High Intensity Aerobic Exercise Helpful for Chronic Low Back Pain

Murtezani A, Hundozi H, Orovcanec N, Sllamniku S, Osmani T. A comparison of high intensity aerobic exercise and passive modalities for the treatment of workers with chronic low back pain: a randomized, controlled trial. Eur J Phys Rehabil Med. May 23 2011.

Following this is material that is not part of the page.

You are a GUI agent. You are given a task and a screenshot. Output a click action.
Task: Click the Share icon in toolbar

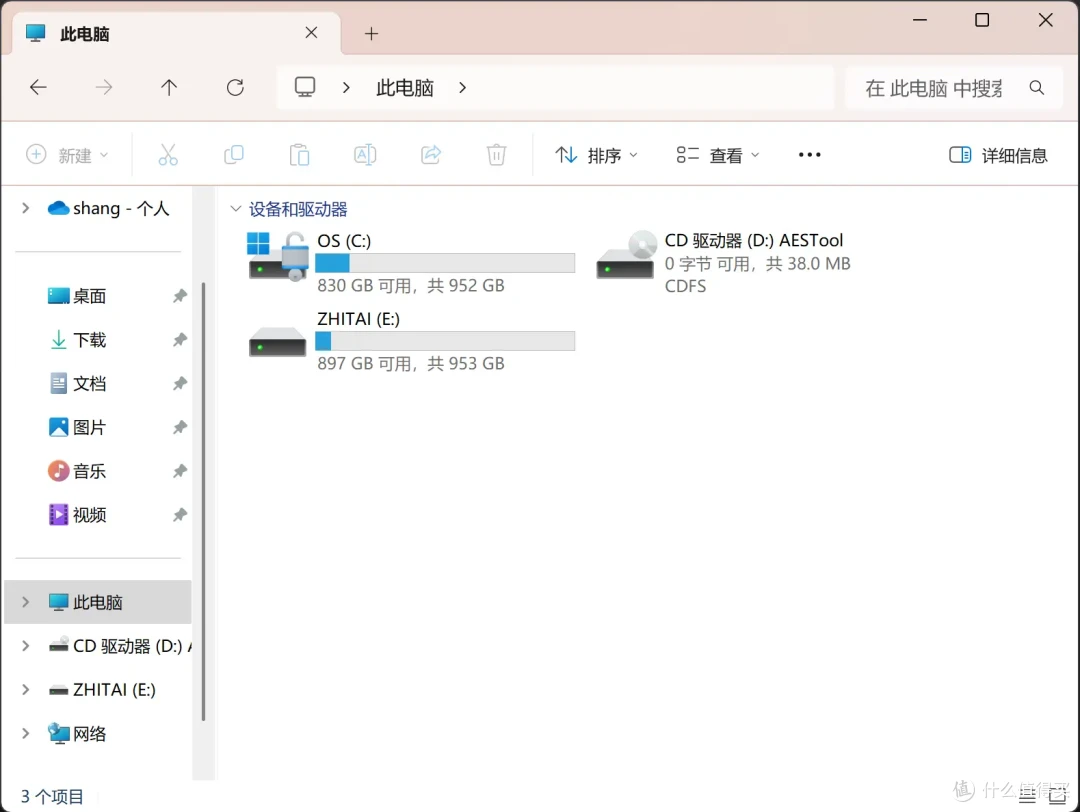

BACKGROUND: In recent years, disability due to chronic low back pain (LBP) has steadily increased in all industrialized countries. In the treatment of chronic LBP, the objectives are to reduce pain, to improve function and minimize avoiding behavior. Exercise therapy is a management strategy that is widely used as a treatment for LBP. AIM: The aim of this study was to investigate the effects of high- intensity aerobic exercise on pain, disability, anxiety or depression in people with chronic LBP. DESIGN:This was a randomized controlled trial. SETTING:Institute of Occupational Medicine, Department of Physical Medicine and Rehabilitation - Outpatient Ward. POPULATION: Kosovo power plant workers. METHODS:Participants with chronic low back pain, excluding those with “red flag” criteria were assigned randomly to one of the two treatment groups: an aerobic exercise group (N.=50), and an passive modalities group (N.=51). Data on low back pain intensity (visual analogue scale), disability (Oswestry Low Back Pain Disability Questionnaire), fingertip-to-floor distance, and psychosocial factors (Hospital Anxiety and Depression Scale) were collected at baseline and after 12-weeks follow-up points. RESULTS: At 12-week follow-up, significant improvements in pain intensity and disability had occurred in the exercise group. We have verified significant improvements in comparison with basic values in pain intensity (6+/-2.6 vs. 2+/-1.7, diff. of mean=3.9, P<0.001), disability (31+/-17.4 vs. 15.8+/-12.7, diff. of mean=15.2, P<0.001), anxiety and depression (21.1+/-8.2 vs. 14+/-6.7, diff. of mean=7.1, P<0.001), and fingertip- to-floor distance (27.8+/--9.1 vs. 14.2+/--5.7, P<0.001). Whereas, differences in average pain, disability, anxiety and depression and fingertip-to-floor distance are not significant in the control group. CONCLUSION: High intensity aerobic exercise reduces pain, disability and psychological strain in patients with chronic low back pain. CLINICAL REHABILITATION IMPACT: This research is important for the fact that High Intensity Aerobic Exercise Programs are not so exploited in the current available literature for the treatment of LBP. Therefore, this is another modest contribution which can reinforce the need for more frequent use of High Intensity Aerobic Exercise Programs in the treatment of LBP.